● Work instruction
Pictures aside, copy exactly each line from the one that holds "You are a computer-use agent. Image" through the last line of the records below.
++++++++++++++++++++
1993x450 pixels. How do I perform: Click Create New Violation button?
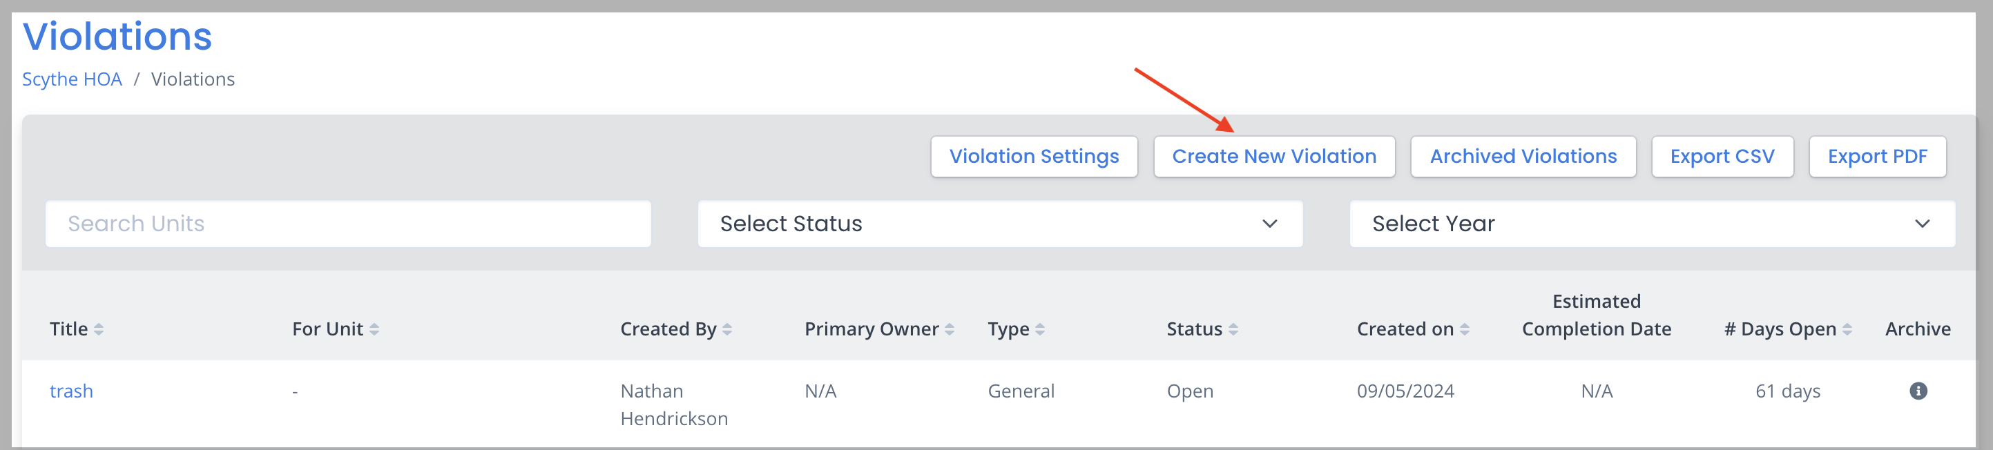1273,157
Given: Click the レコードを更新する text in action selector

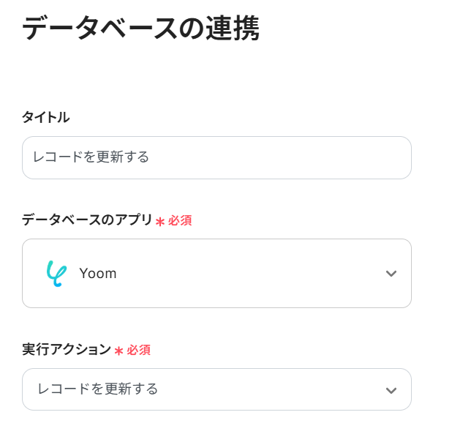Looking at the screenshot, I should [x=97, y=389].
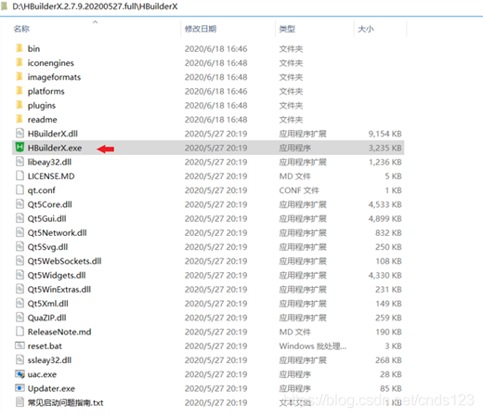Select the ReleaseNote.md file
The image size is (483, 417).
pyautogui.click(x=59, y=332)
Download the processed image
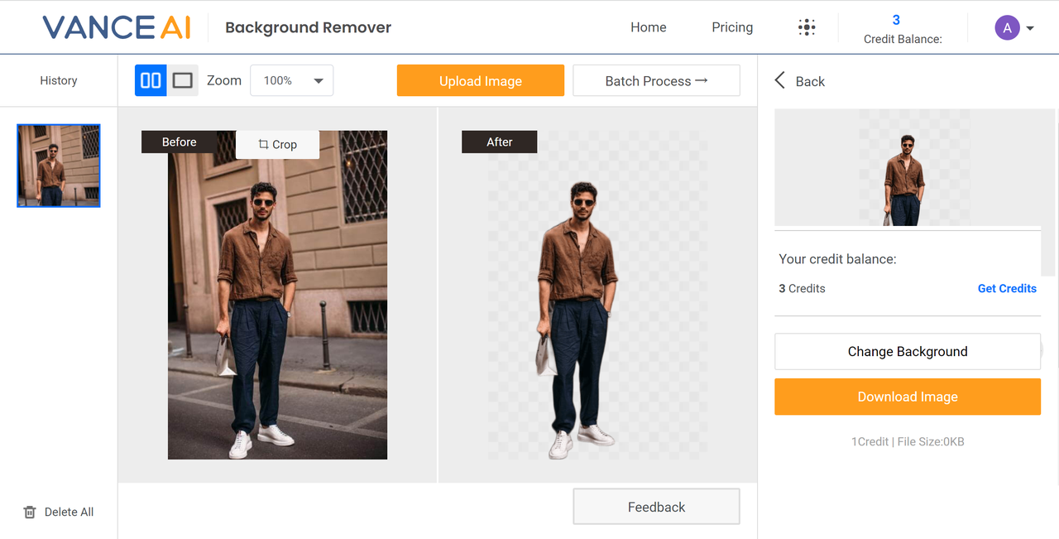This screenshot has width=1059, height=539. (908, 397)
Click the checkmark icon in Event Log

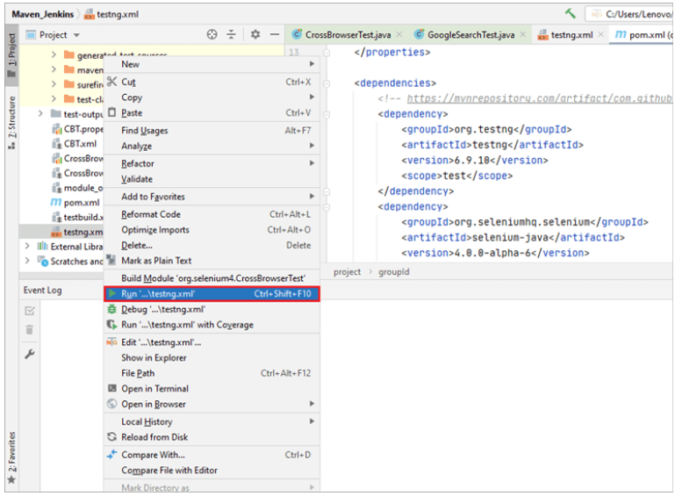tap(29, 310)
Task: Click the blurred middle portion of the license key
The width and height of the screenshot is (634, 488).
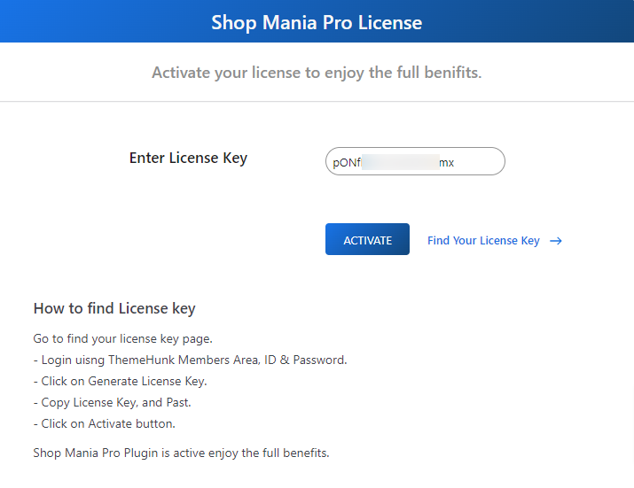Action: click(x=400, y=162)

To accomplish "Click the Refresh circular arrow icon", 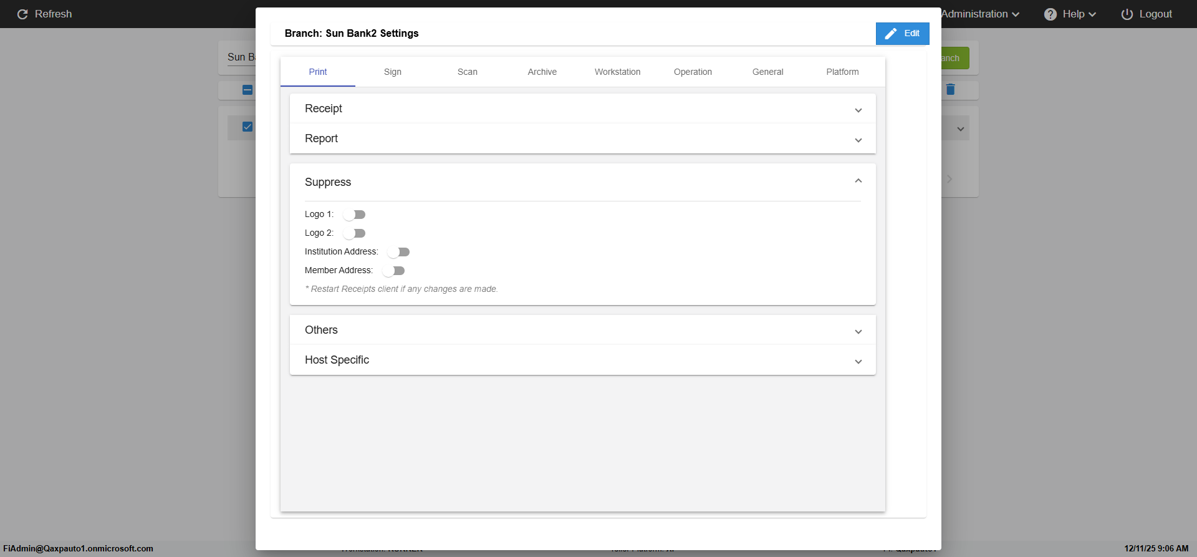I will [x=22, y=14].
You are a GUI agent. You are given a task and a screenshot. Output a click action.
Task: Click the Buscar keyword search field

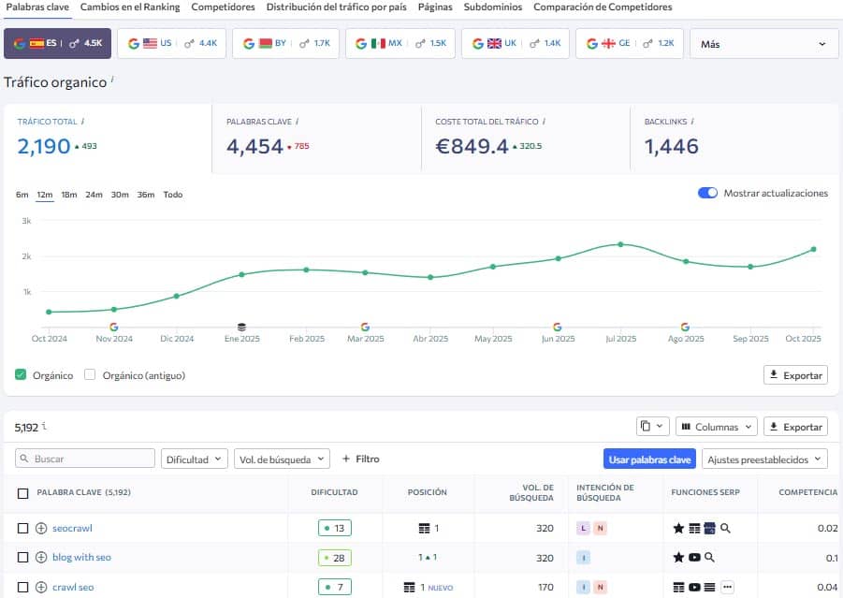click(x=85, y=459)
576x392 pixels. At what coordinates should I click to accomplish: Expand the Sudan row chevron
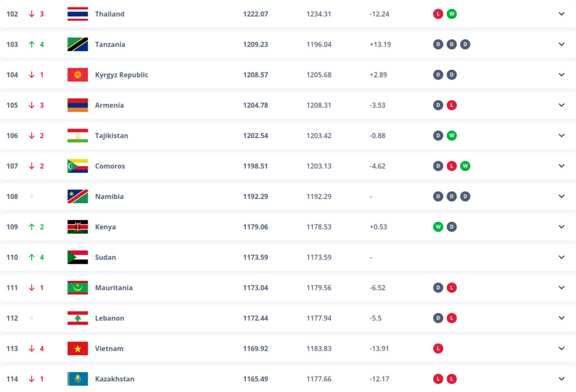pos(561,257)
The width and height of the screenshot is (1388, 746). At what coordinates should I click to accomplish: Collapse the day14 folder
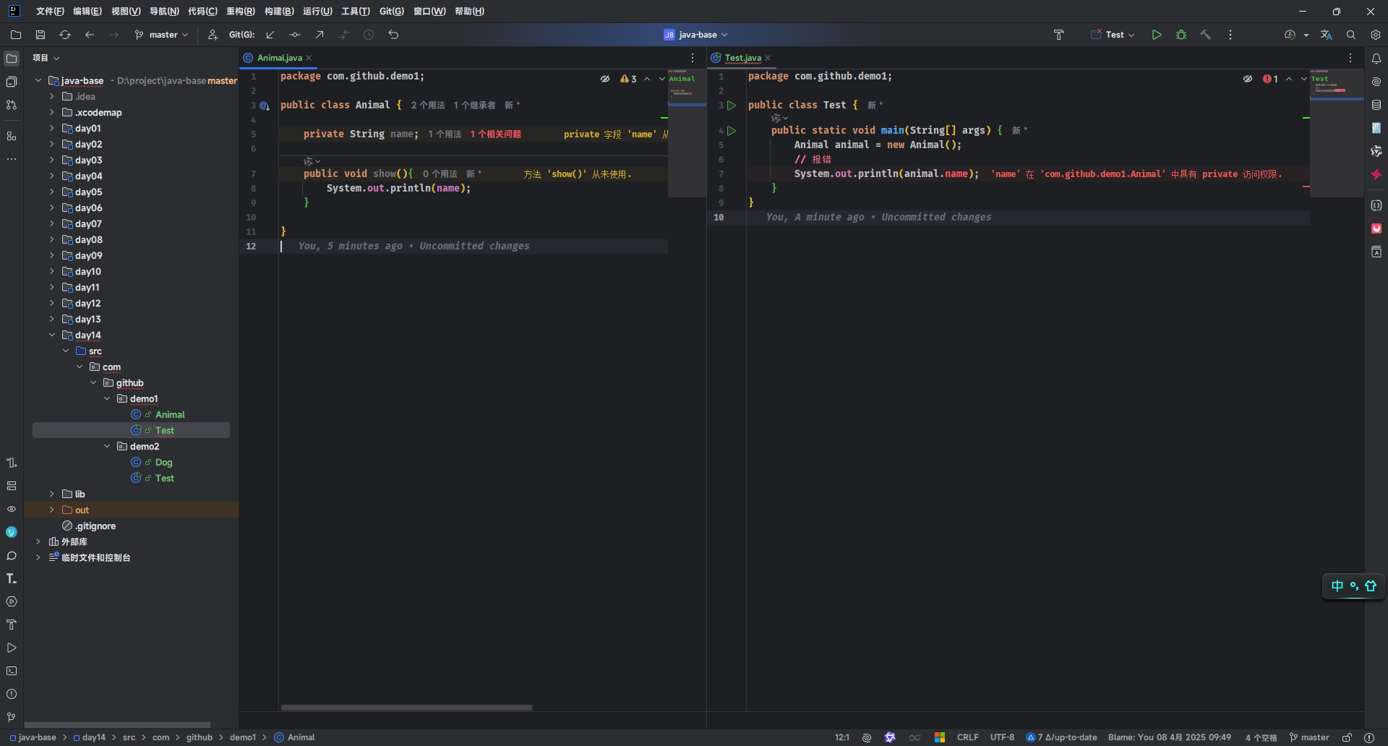coord(52,335)
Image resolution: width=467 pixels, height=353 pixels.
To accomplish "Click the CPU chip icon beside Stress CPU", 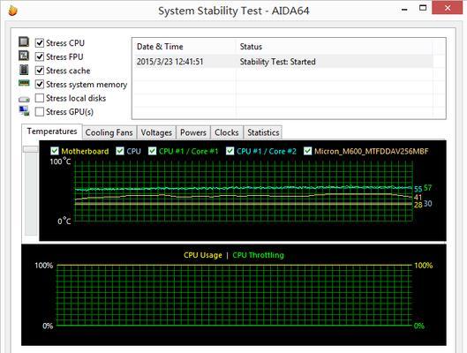I will tap(24, 42).
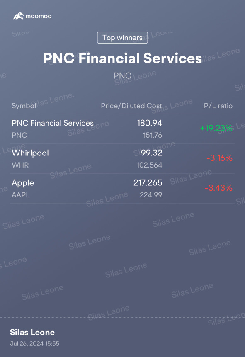Open the Apple stock row
This screenshot has width=245, height=357.
123,189
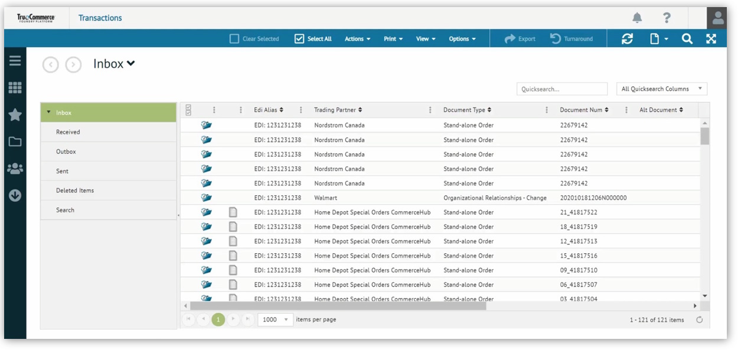Click the search magnifier icon in toolbar

point(687,39)
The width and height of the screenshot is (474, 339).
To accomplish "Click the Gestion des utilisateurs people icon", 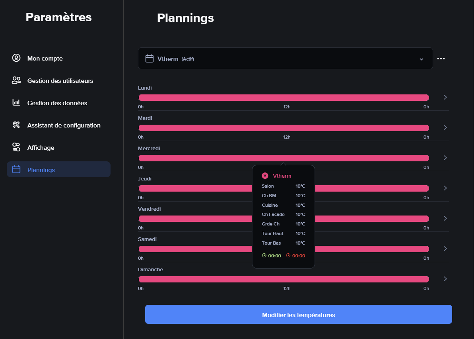I will [16, 80].
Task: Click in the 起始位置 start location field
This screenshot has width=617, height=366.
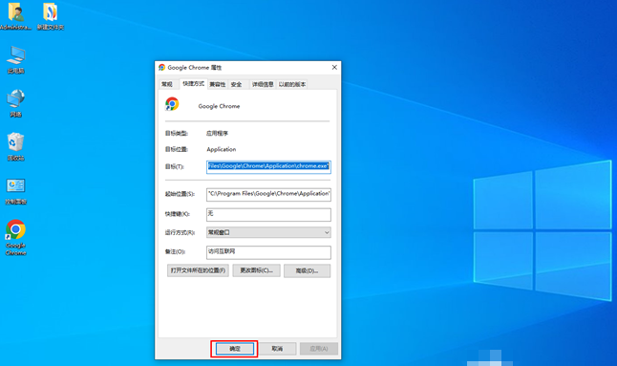Action: [x=268, y=194]
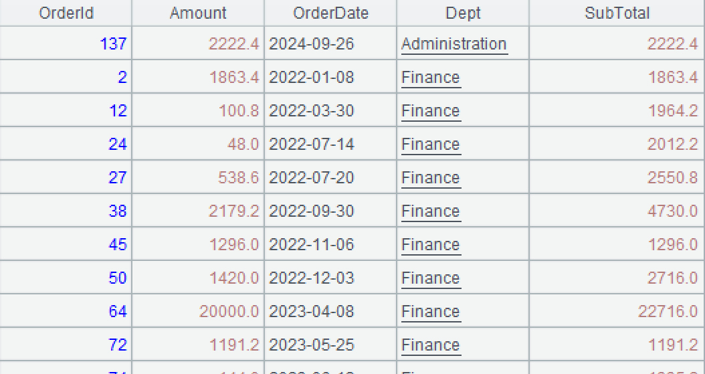Open the Administration department link

454,44

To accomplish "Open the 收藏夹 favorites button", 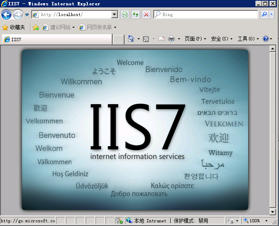I will 13,27.
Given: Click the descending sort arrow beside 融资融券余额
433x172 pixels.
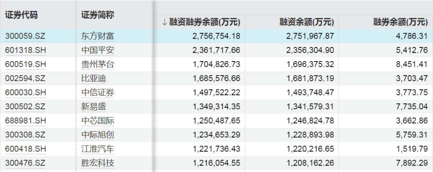Looking at the screenshot, I should pyautogui.click(x=165, y=22).
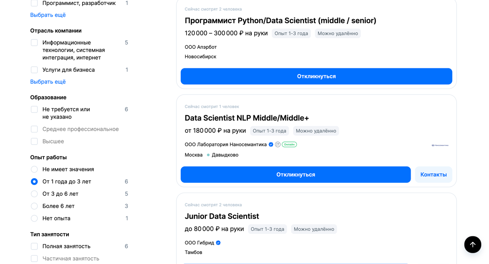Check the Информационные технологии industry checkbox
Screen dimensions: 489x264
(x=34, y=43)
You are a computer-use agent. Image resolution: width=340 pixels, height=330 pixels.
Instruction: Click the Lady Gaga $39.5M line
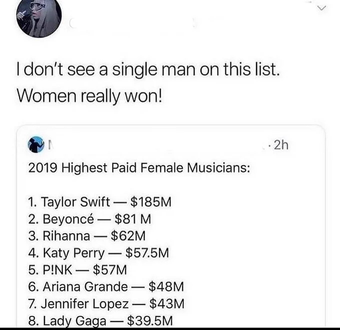click(x=101, y=321)
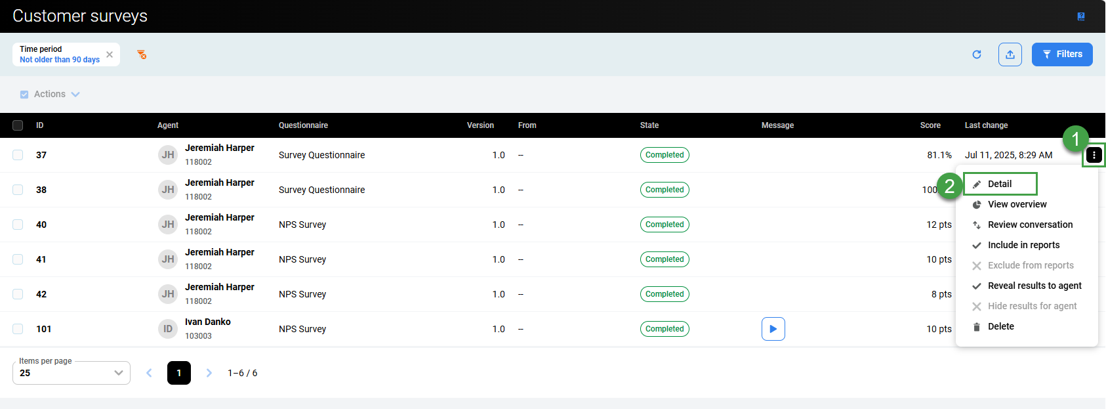The width and height of the screenshot is (1106, 409).
Task: Click Jeremiah Harper's avatar in row 40
Action: pos(168,225)
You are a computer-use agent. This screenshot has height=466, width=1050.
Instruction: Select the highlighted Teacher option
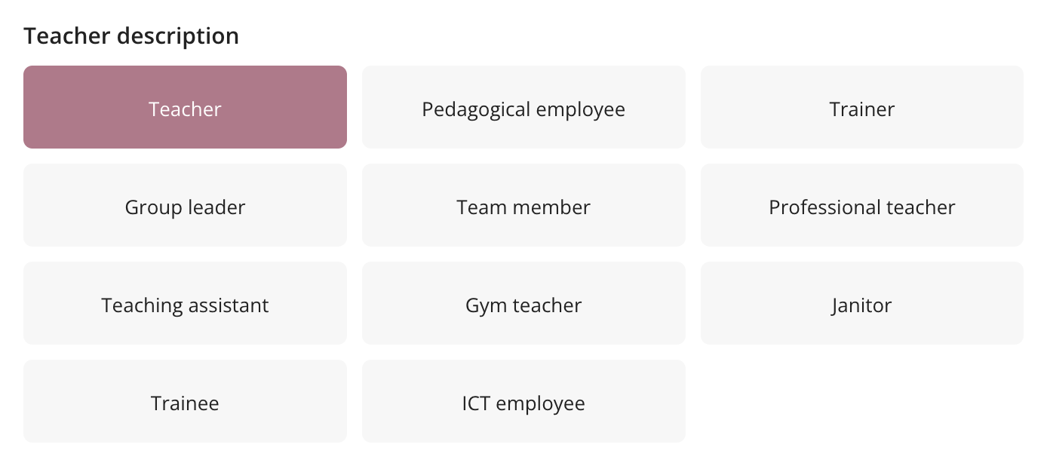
++++++++++++++++++++
● Solution to the problem
You are a computer-use agent. Image resolution: width=340 pixels, height=330 pixels.
Instruction: Click the Lady Gaga $39.5M line
click(x=101, y=321)
The width and height of the screenshot is (1106, 409).
Task: Click Jeremiah Harper's avatar in row 40
Action: pos(168,225)
You are a computer-use agent. This screenshot has height=466, width=1050.
Instruction: Select the highlighted Teacher option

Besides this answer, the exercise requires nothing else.